▶ [What you have to do] In your copy of the data, include no pictures and alter nothing else.

▶ [Excerpted records]

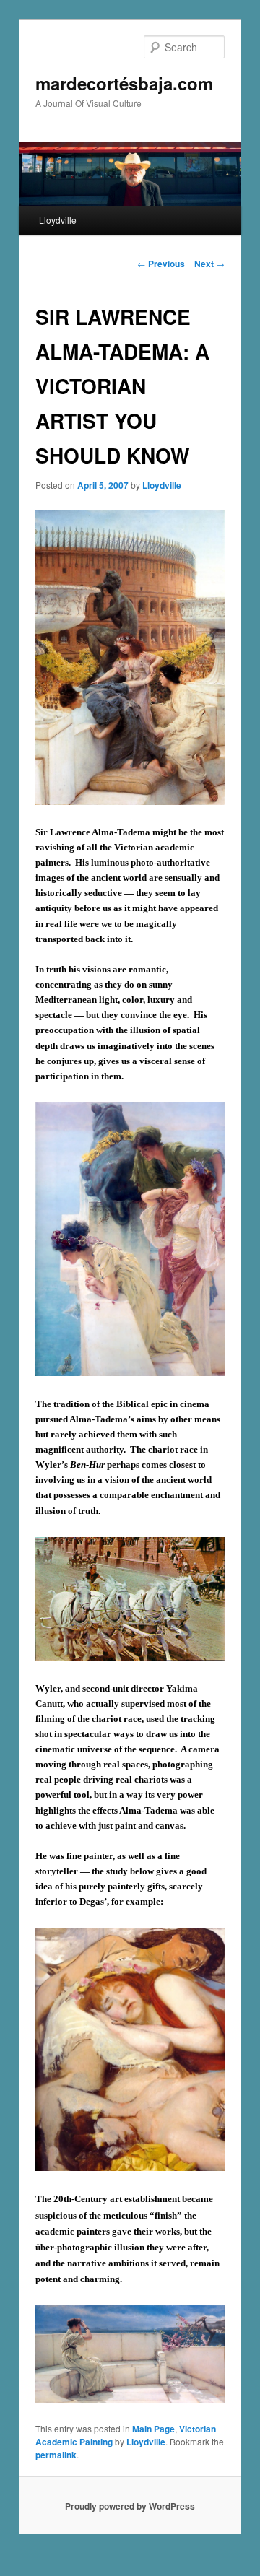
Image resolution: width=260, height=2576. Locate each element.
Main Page (153, 2428)
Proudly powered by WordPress (130, 2505)
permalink (56, 2454)
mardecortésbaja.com (124, 83)
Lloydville (58, 220)
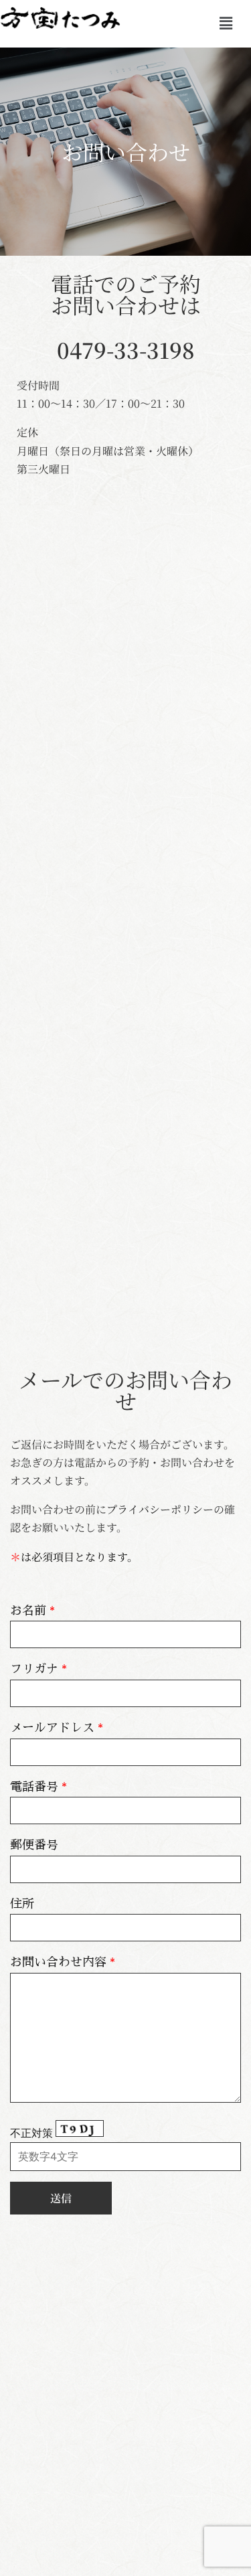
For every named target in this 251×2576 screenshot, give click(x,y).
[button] (225, 24)
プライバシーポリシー (160, 1509)
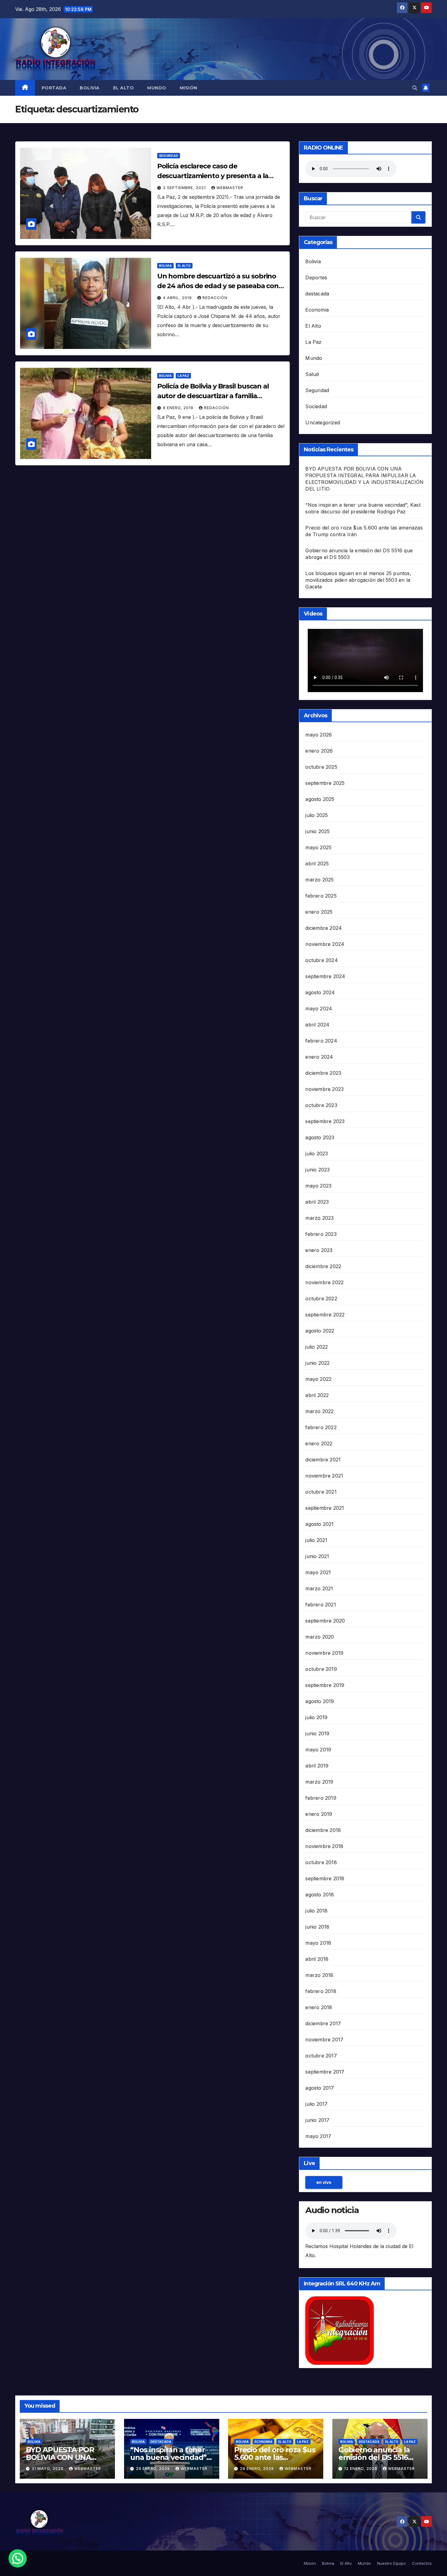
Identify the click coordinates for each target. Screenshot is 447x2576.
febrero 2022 (320, 1427)
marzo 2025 (319, 880)
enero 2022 (318, 1443)
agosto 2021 (319, 1524)
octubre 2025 (321, 767)
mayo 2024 (318, 1008)
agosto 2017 (319, 2088)
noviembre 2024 (324, 944)
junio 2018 (317, 1927)
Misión (188, 88)
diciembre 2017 (323, 2023)
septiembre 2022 (325, 1315)
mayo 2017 (318, 2136)
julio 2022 (316, 1347)
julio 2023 (316, 1153)
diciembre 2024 (323, 928)
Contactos (422, 2563)
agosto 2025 (319, 799)
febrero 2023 (320, 1234)
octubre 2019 (321, 1669)
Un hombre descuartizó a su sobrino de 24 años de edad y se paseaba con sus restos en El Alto (218, 286)
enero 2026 (319, 751)
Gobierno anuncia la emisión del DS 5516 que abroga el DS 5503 (378, 2457)
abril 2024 (317, 1025)
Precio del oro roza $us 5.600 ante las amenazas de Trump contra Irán (274, 2461)
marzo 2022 (319, 1411)
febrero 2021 (320, 1605)
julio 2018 (316, 1911)
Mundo (156, 88)
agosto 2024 (320, 992)
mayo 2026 (318, 735)
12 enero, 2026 (361, 2468)
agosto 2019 (319, 1701)
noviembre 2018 (324, 1846)
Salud (312, 374)
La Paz (183, 376)
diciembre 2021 (323, 1460)
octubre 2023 (321, 1105)
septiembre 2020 (325, 1621)
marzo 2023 (319, 1218)
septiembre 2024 (325, 976)
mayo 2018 (318, 1943)
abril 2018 (316, 1959)
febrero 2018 (320, 1991)
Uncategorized (322, 422)
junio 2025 (317, 831)
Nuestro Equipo (391, 2563)
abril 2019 (316, 1766)
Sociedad (316, 406)
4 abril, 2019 (178, 297)
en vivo (323, 2182)
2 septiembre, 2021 (185, 187)
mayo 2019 (318, 1750)
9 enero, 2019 (179, 407)
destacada (317, 294)
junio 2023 (317, 1170)
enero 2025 (318, 912)
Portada (54, 88)
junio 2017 (317, 2120)
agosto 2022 (319, 1331)
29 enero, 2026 (153, 2468)
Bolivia (90, 88)
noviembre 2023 (324, 1089)
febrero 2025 (320, 896)
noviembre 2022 (324, 1282)
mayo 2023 (318, 1186)
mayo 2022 (318, 1379)
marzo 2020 (319, 1637)
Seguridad (168, 155)
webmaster (230, 187)
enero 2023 (318, 1250)
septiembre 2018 (324, 1878)
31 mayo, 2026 (48, 2468)
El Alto (123, 88)
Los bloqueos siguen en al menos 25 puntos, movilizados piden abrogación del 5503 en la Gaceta (358, 580)
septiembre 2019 (324, 1685)
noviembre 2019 (324, 1653)
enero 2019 (318, 1814)
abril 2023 (317, 1202)
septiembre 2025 (325, 783)
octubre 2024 (321, 960)
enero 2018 (318, 2007)
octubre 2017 (321, 2056)
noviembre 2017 (324, 2039)
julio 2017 (316, 2104)
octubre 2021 (320, 1492)
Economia (317, 310)
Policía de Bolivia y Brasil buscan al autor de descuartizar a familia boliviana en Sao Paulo (213, 396)
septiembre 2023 (325, 1121)
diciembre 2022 (323, 1266)
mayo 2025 (318, 847)
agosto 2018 (319, 1894)
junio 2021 (317, 1556)
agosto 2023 (319, 1137)
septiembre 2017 (324, 2072)
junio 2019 (317, 1733)
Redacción (215, 297)
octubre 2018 (321, 1862)
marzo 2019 (319, 1782)
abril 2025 (317, 863)
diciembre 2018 (323, 1830)
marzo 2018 (319, 1975)
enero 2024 (319, 1057)
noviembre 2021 (324, 1476)
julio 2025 (316, 815)
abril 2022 (317, 1395)
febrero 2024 (321, 1041)
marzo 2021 (319, 1588)
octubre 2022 (321, 1298)
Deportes (316, 277)
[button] (414, 88)
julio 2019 (316, 1717)
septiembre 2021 (324, 1508)
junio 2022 (317, 1363)
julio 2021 (316, 1540)
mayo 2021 (318, 1572)
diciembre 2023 (323, 1073)
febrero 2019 (320, 1798)
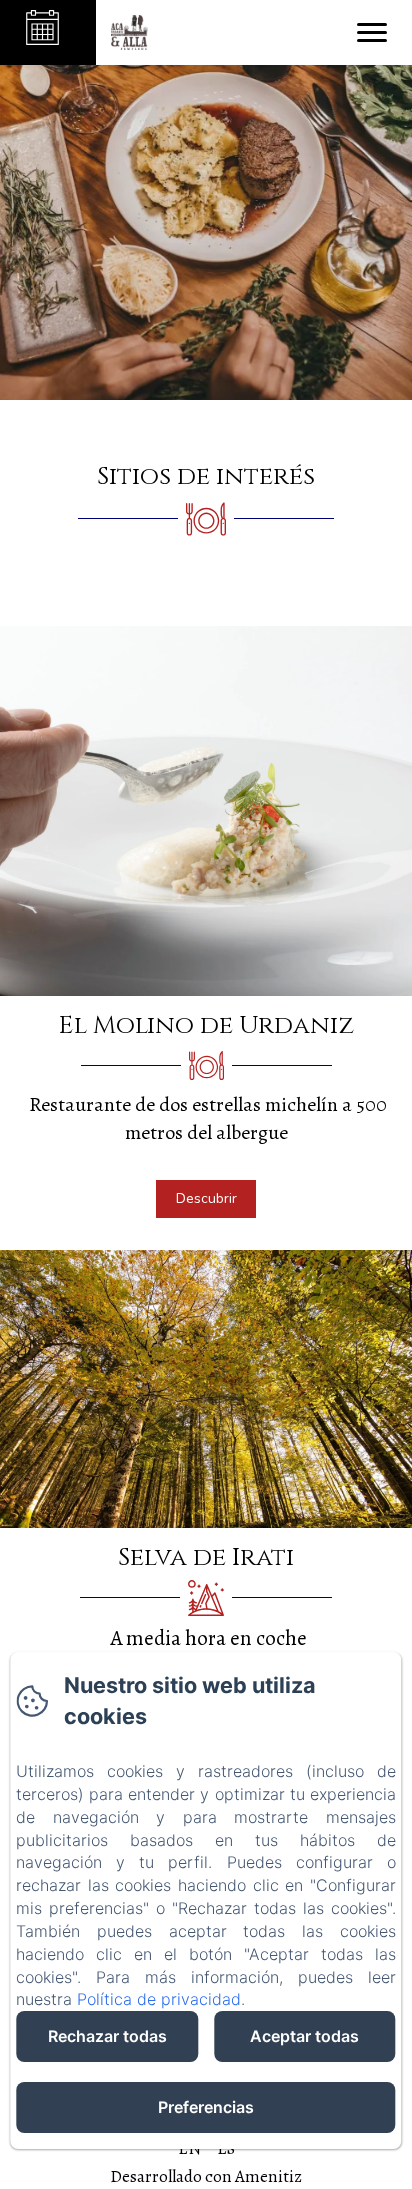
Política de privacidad (159, 1999)
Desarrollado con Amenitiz (206, 2176)
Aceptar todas (304, 2036)
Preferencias (206, 2107)
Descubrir (206, 1198)
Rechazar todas (107, 2036)
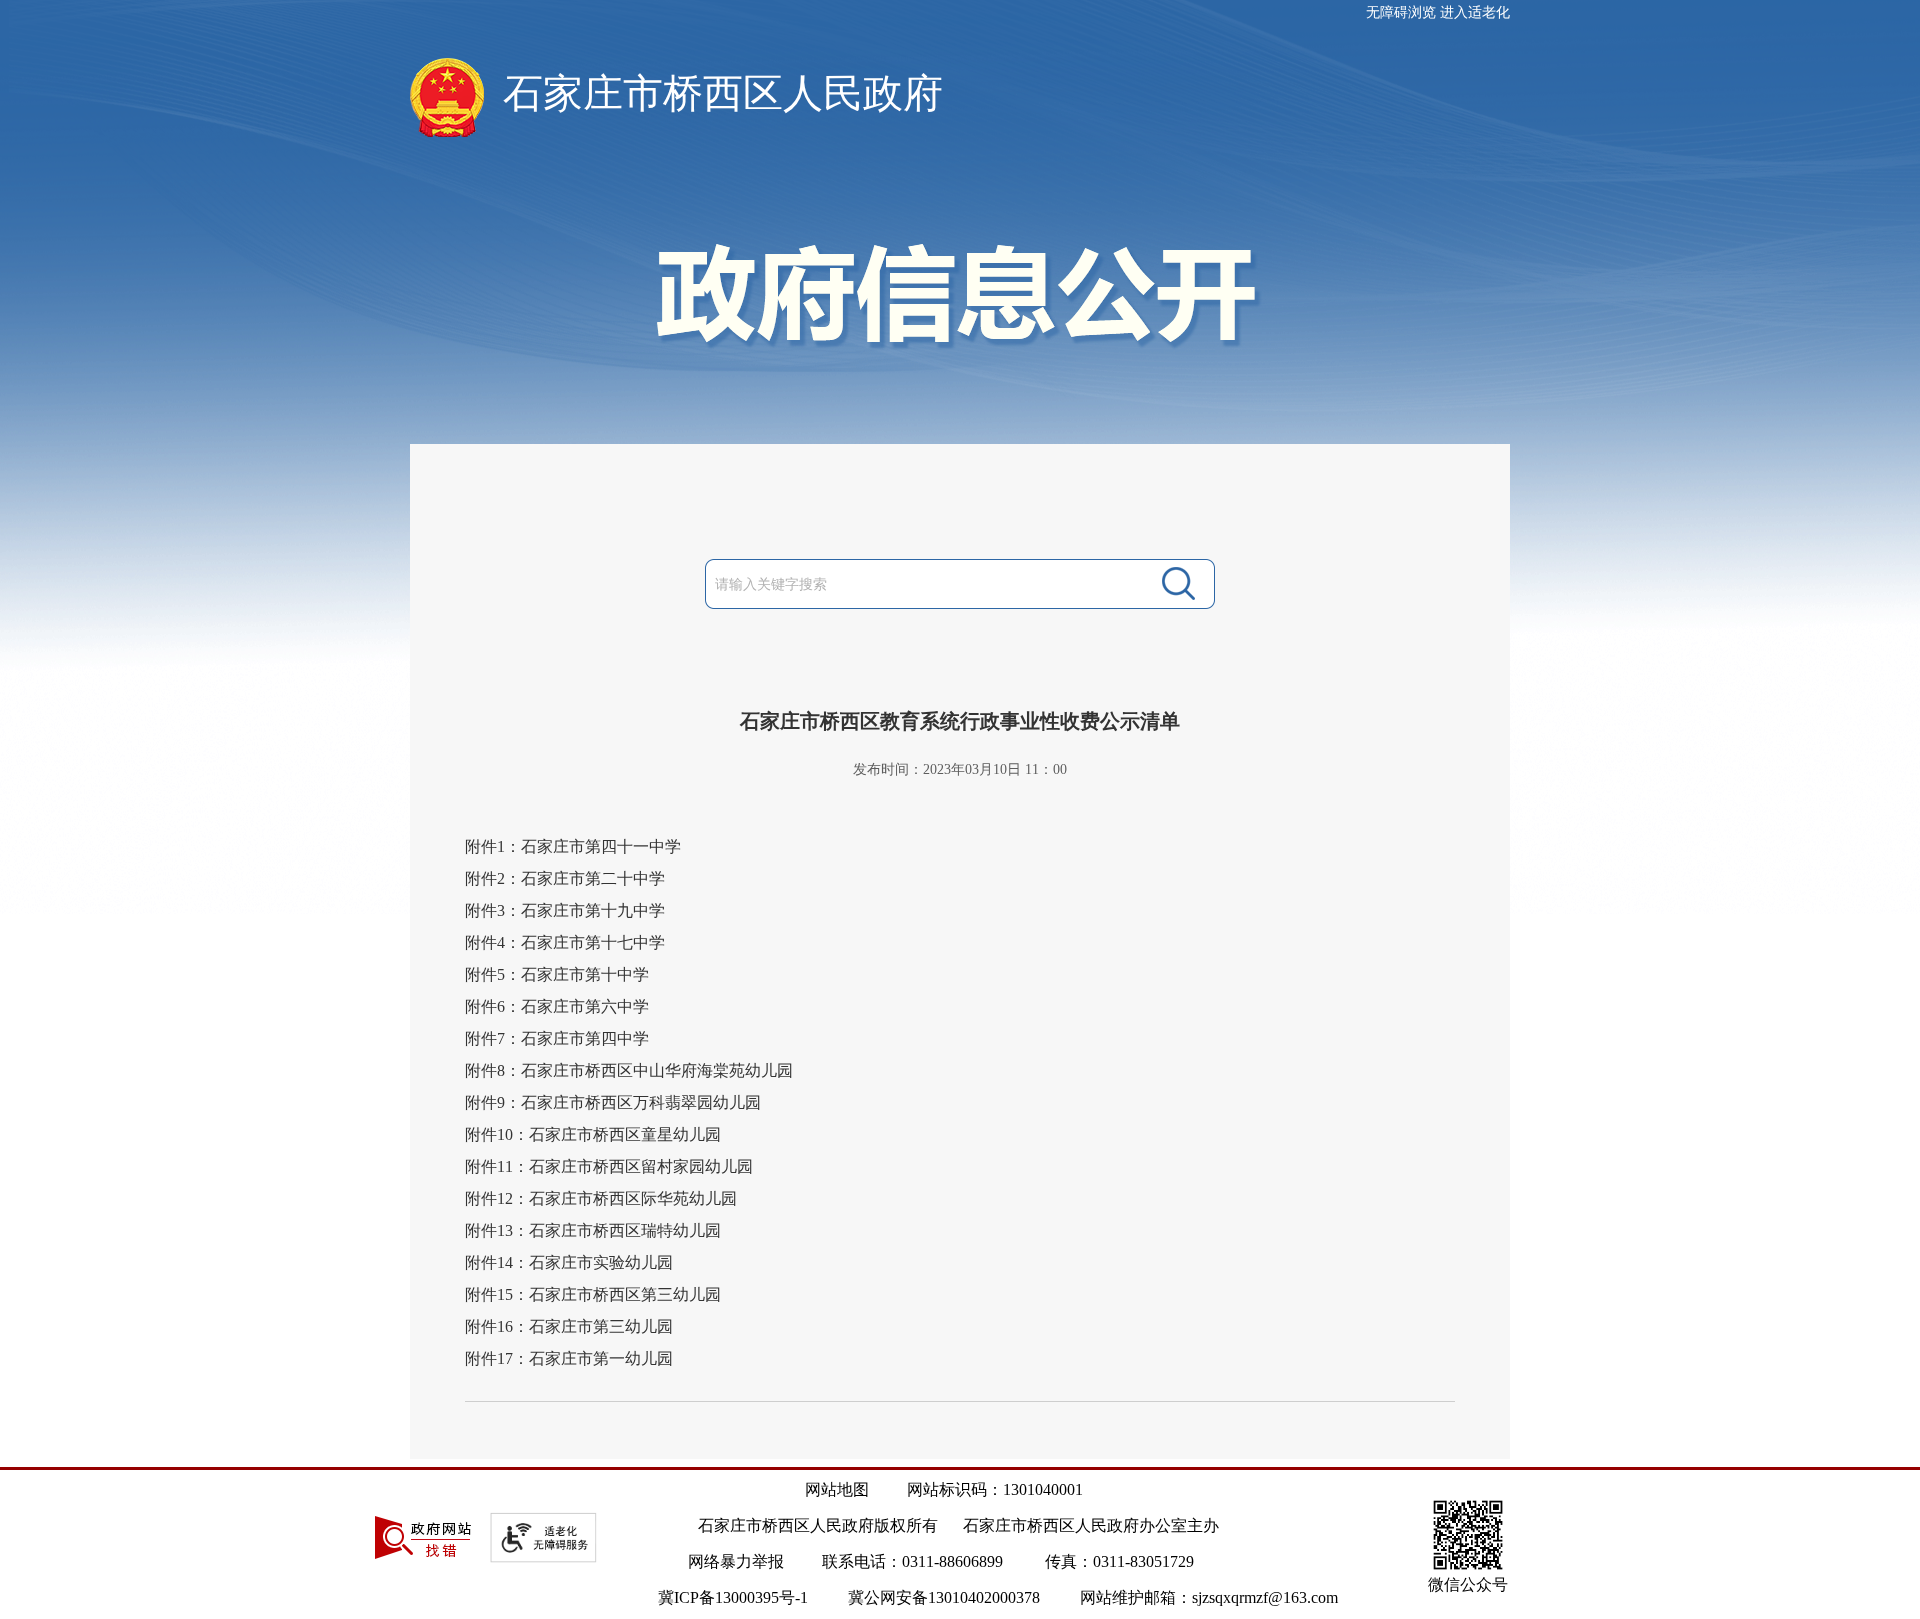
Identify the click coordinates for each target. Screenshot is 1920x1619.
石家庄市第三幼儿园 (601, 1326)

▶ [Task output]
Image resolution: width=260, height=2576. Locate each element.
Main Page (153, 2428)
Proudly powered by WordPress (130, 2505)
permalink (56, 2454)
mardecortésbaja.com (124, 83)
Lloydville (58, 220)
For every named target in this 251×2576 screenshot, give click(x,y).
[button] (225, 24)
プライバシーポリシー (160, 1509)
Identify the click coordinates for each target. Screenshot is 447x2576.
febrero 2022 (320, 1427)
marzo 2025 (319, 880)
enero 2022 (318, 1443)
agosto 2021 (319, 1524)
octubre 2025 (321, 767)
mayo 2024 (318, 1008)
agosto 2017 (319, 2088)
noviembre 2024 (324, 944)
junio 2018 (317, 1927)
Misión (188, 88)
diciembre 2017 (323, 2023)
septiembre 2022 (325, 1315)
mayo 2017 (318, 2136)
julio 2022 (316, 1347)
julio 2023 (316, 1153)
diciembre 2024 (323, 928)
Contactos (422, 2563)
agosto 2025 (319, 799)
febrero 2023 (320, 1234)
octubre 2019 (321, 1669)
Un hombre descuartizó a su sobrino de 24 años de edad y se paseaba con sus restos en El Alto (218, 286)
enero 2026 (319, 751)
Gobierno anuncia la emisión del DS 5516 que abroga el DS 5503 (378, 2457)
abril 2024 (317, 1025)
Precio del oro roza $us 5.600 ante las amenazas de Trump contra Irán (274, 2461)
marzo 2022 (319, 1411)
febrero 2021 (320, 1605)
julio 2018 (316, 1911)
Mundo (156, 88)
agosto 2024 (320, 992)
mayo 2026 (318, 735)
12 enero, 2026 (361, 2468)
agosto 2019 (319, 1701)
noviembre 2018 (324, 1846)
Salud (312, 374)
La Paz (183, 376)
diciembre 2021 (323, 1460)
octubre 2023 (321, 1105)
septiembre 2020 (325, 1621)
marzo 2023 (319, 1218)
septiembre 2024 (325, 976)
mayo 2018 (318, 1943)
abril 2018 (316, 1959)
febrero 2018 (320, 1991)
Uncategorized (322, 422)
junio 2025 (317, 831)
Nuestro Equipo (391, 2563)
abril 2019 (316, 1766)
Sociedad (316, 406)
4 abril, 2019 (178, 297)
en vivo (323, 2182)
2 septiembre, 2021 (185, 187)
mayo 2019 (318, 1750)
9 enero, 2019 (179, 407)
destacada (317, 294)
junio 2023 (317, 1170)
enero 2025 (318, 912)
Portada (54, 88)
junio 2017 (317, 2120)
agosto 2022 (319, 1331)
29 enero, 2026 (153, 2468)
Bolivia (90, 88)
noviembre 2023 (324, 1089)
febrero 2025 (320, 896)
noviembre 2022 (324, 1282)
mayo 2023 (318, 1186)
mayo 2022 (318, 1379)
marzo 2020 (319, 1637)
Seguridad (168, 155)
webmaster (230, 187)
enero 2023 (318, 1250)
septiembre 2018 (324, 1878)
31 mayo, 2026 (48, 2468)
El Alto (123, 88)
Los bloqueos siguen en al menos 25 puntos, movilizados piden abrogación del 5503 en la Gaceta (358, 580)
septiembre 2019 (324, 1685)
noviembre 2019 (324, 1653)
enero 2019 (318, 1814)
abril 2023 (317, 1202)
septiembre 2025 (325, 783)
octubre 2024 (321, 960)
enero 2018 (318, 2007)
octubre 2017 (321, 2056)
noviembre 2017 (324, 2039)
julio 2017 (316, 2104)
octubre 2021 (320, 1492)
Economia (317, 310)
Policía de Bolivia y Brasil buscan al autor de descuartizar a familia boliviana en Sao Paulo (213, 396)
septiembre 2023 (325, 1121)
diciembre 2022 (323, 1266)
mayo 2025 (318, 847)
agosto 2018 (319, 1894)
junio 2021 (317, 1556)
agosto 2023 (319, 1137)
septiembre 2017 (324, 2072)
junio 2019 (317, 1733)
Redacción (215, 297)
octubre 2018 (321, 1862)
marzo 2019 (319, 1782)
abril 2025 (317, 863)
diciembre 2018 (323, 1830)
marzo 2018 (319, 1975)
enero 2024 (319, 1057)
noviembre 2021 (324, 1476)
julio 2025 (316, 815)
abril 2022 (317, 1395)
febrero 2024 (321, 1041)
marzo 2021 (319, 1588)
octubre 2022 (321, 1298)
Deportes (316, 277)
[button] (414, 88)
julio 2019 (316, 1717)
septiembre 2021 (324, 1508)
junio 2022 (317, 1363)
julio 2021 (316, 1540)
mayo 2021 (318, 1572)
diciembre 2023 (323, 1073)
febrero 2019 (320, 1798)
Política de privacidad (159, 1999)
Desarrollado con Amenitiz (206, 2176)
Aceptar todas (304, 2036)
Preferencias (206, 2107)
Descubrir (206, 1198)
Rechazar todas (107, 2036)
Identify the click coordinates for each target. Screenshot is 1920x1619.
石家庄市第三幼儿园 (601, 1326)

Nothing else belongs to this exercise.